### [Exercise objective]
Your answer must be an exact copy of every record.

[Items listed in a dataset]
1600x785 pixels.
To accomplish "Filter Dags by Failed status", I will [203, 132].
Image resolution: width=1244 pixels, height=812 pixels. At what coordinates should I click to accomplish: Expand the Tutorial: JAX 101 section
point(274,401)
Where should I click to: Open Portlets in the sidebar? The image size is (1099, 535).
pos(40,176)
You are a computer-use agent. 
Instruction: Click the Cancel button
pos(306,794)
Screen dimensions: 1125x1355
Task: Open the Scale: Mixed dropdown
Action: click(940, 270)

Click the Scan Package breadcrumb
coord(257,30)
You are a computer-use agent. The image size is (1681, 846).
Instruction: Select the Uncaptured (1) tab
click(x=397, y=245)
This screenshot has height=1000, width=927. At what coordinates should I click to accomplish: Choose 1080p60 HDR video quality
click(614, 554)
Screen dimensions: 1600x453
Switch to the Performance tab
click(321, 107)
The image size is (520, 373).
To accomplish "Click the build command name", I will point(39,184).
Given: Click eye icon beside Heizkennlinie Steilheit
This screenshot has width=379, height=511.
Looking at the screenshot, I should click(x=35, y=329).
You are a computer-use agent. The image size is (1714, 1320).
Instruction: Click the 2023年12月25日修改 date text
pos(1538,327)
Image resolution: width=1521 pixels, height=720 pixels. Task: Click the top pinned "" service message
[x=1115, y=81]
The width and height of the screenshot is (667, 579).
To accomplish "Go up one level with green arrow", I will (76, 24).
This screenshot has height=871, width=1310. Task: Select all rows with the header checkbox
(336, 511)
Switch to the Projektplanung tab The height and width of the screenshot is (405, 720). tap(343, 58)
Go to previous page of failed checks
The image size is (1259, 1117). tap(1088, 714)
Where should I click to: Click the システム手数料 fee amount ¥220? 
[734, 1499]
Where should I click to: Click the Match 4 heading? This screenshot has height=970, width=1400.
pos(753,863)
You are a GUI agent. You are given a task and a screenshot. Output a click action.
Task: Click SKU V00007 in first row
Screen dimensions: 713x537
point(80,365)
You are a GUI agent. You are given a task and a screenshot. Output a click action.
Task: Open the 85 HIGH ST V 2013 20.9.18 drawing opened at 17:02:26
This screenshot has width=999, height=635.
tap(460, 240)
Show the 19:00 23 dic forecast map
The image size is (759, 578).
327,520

### [Output for this task]
1600x785 pixels.
To accomplish "Filter Dags by Failed status", I will [203, 132].
Image resolution: width=1244 pixels, height=812 pixels. At what coordinates should I click to accomplish: Expand the Tutorial: JAX 101 section
point(274,401)
Where should I click to: Open Portlets in the sidebar? The image size is (1099, 535).
pos(40,176)
You are a computer-use agent. 
Instruction: Click the Cancel button
pos(306,794)
Screen dimensions: 1125x1355
Task: Open the Scale: Mixed dropdown
Action: click(940, 270)

Click the Scan Package breadcrumb
coord(257,30)
You are a computer-use agent. The image size is (1681, 846).
Instruction: Select the Uncaptured (1) tab
click(x=397, y=245)
This screenshot has height=1000, width=927. At what coordinates should I click to accomplish: Choose 1080p60 HDR video quality
click(614, 554)
Screen dimensions: 1600x453
Switch to the Performance tab
click(321, 107)
The image size is (520, 373).
To accomplish "Click the build command name", I will point(39,184).
Given: Click eye icon beside Heizkennlinie Steilheit
This screenshot has width=379, height=511.
Looking at the screenshot, I should click(x=35, y=329).
You are a computer-use agent. The image size is (1714, 1320).
Instruction: Click the 2023年12月25日修改 date text
pos(1538,327)
Image resolution: width=1521 pixels, height=720 pixels. Task: Click the top pinned "" service message
[x=1115, y=81]
The width and height of the screenshot is (667, 579).
To accomplish "Go up one level with green arrow", I will (76, 24).
This screenshot has height=871, width=1310. Task: Select all rows with the header checkbox
(336, 511)
Switch to the Projektplanung tab The height and width of the screenshot is (405, 720). tap(343, 58)
Go to previous page of failed checks
The image size is (1259, 1117). tap(1088, 714)
Where should I click to: Click the システム手数料 fee amount ¥220? 
[734, 1499]
Where should I click to: Click the Match 4 heading? This screenshot has height=970, width=1400.
pos(753,863)
You are a GUI agent. You are given a task and a screenshot. Output a click action.
Task: Click SKU V00007 in first row
Screen dimensions: 713x537
point(80,365)
You are a GUI agent. You are given a task and a screenshot. Output a click action.
Task: Open the 85 HIGH ST V 2013 20.9.18 drawing opened at 17:02:26
This screenshot has width=999, height=635.
tap(460, 240)
Show the 19:00 23 dic forecast map
The image size is (759, 578).
327,520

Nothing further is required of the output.